◆ **Job A**: From the album reviews below, quote the passage that opens with the words containing "So this is an" and closes with "collection of songs.".

◆ **Given text**:
105 – Fontaines D.C. – A Hero’s Death
I’m not usually too much of a fan of earnest angry indie rock. Idols, for example, do nothing for me. But Fontaines DC are a cut above the rest and there’s some pretty good stuff to be found here.
106 – John Mulhearn – The Pipe Factory
Right, confession time. I think that bagpipes are marvelous. I love a bit of a drone anyway.
So this is an unflinchingly modern collection of bagpipe compositions that will go down well with anybody who likes a bit of drone and some complex tonality.
107 – Lonker See – Hamza
Inventive, straight to the stars, stoner rock.
108 – Memnon Sa – World Serpent
I never checked the backstory of this one but I guess it must be pretty out there. There’s ritual chants and prayers to some kind of weird deity or other. It’s all fun and games until someone gets sacrificed, isn’t it?
109 – Modern Studies – The Weight Of The Sun
Modern studies make meticulously crafted, folky, jazzy, indie pop The male/female vocal harmonies sound great and this is a fine collection of songs.

◆ **Records supplied**:
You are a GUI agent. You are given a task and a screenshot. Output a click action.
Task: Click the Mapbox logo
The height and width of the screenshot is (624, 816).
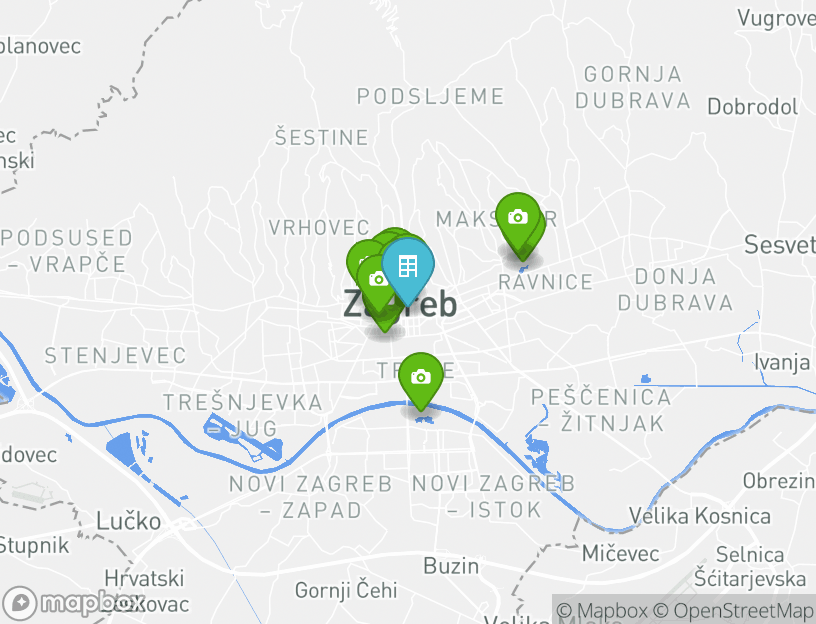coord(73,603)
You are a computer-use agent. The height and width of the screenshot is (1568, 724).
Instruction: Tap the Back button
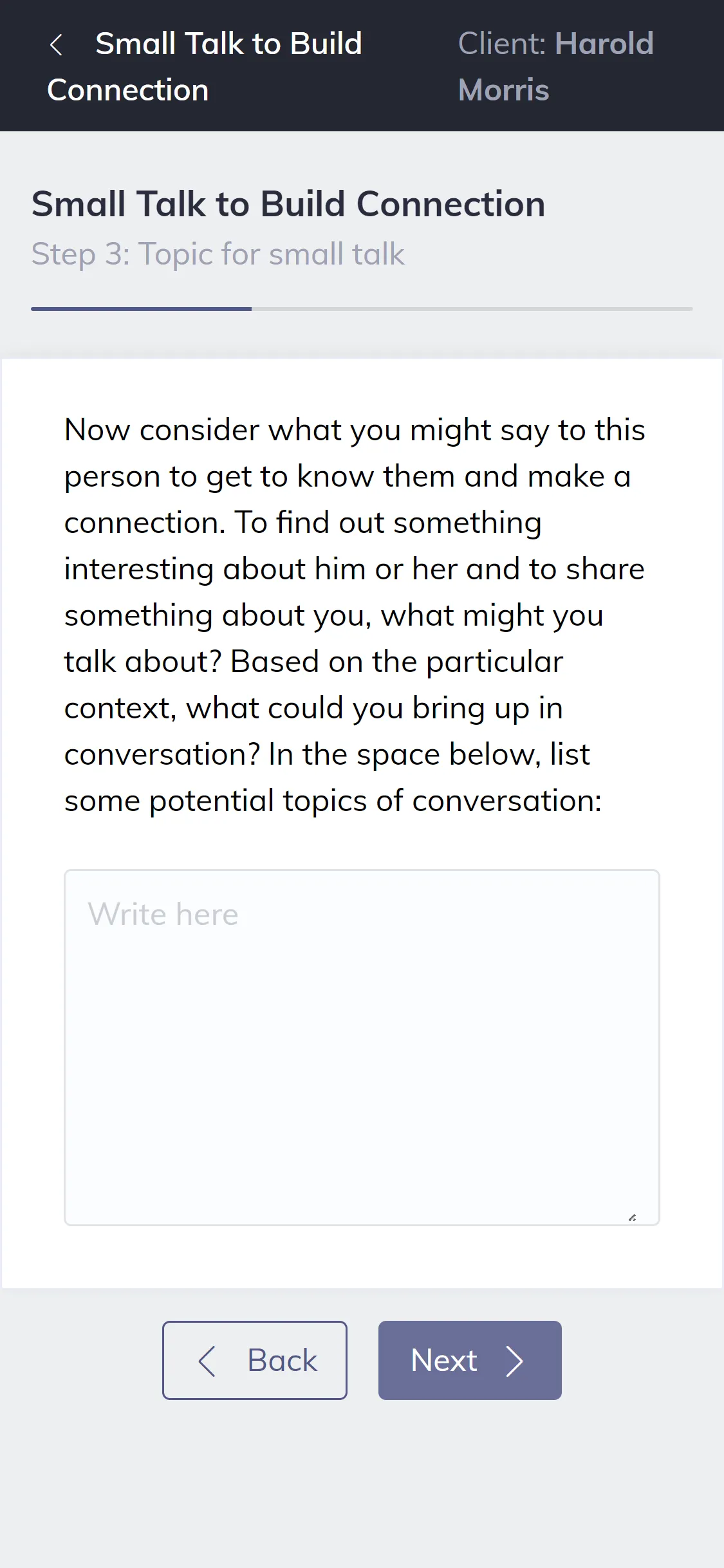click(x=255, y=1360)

◆ **Job B**: Show each line of the records that contains the word "agent".

◆ **Worked answer A**:
So this is an unflinchingly modern collection of bagpipe compositions that will go down well with anybody who likes a bit of drone and some complex tonality.
107 – Lonker See – Hamza
Inventive, straight to the stars, stoner rock.
108 – Memnon Sa – World Serpent
I never checked the backstory of this one but I guess it must be pretty out there. There’s ritual chants and prayers to some kind of weird deity or other. It’s all fun and games until someone gets sacrificed, isn’t it?
109 – Modern Studies – The Weight Of The Sun
Modern studies make meticulously crafted, folky, jazzy, indie pop The male/female vocal harmonies sound great and this is a fine collection of songs.

◆ **Worked answer B**:
You are a GUI agent. You are given a task and a screenshot. Output a click action.
You are a computer-use agent. The height and width of the screenshot is (1568, 724).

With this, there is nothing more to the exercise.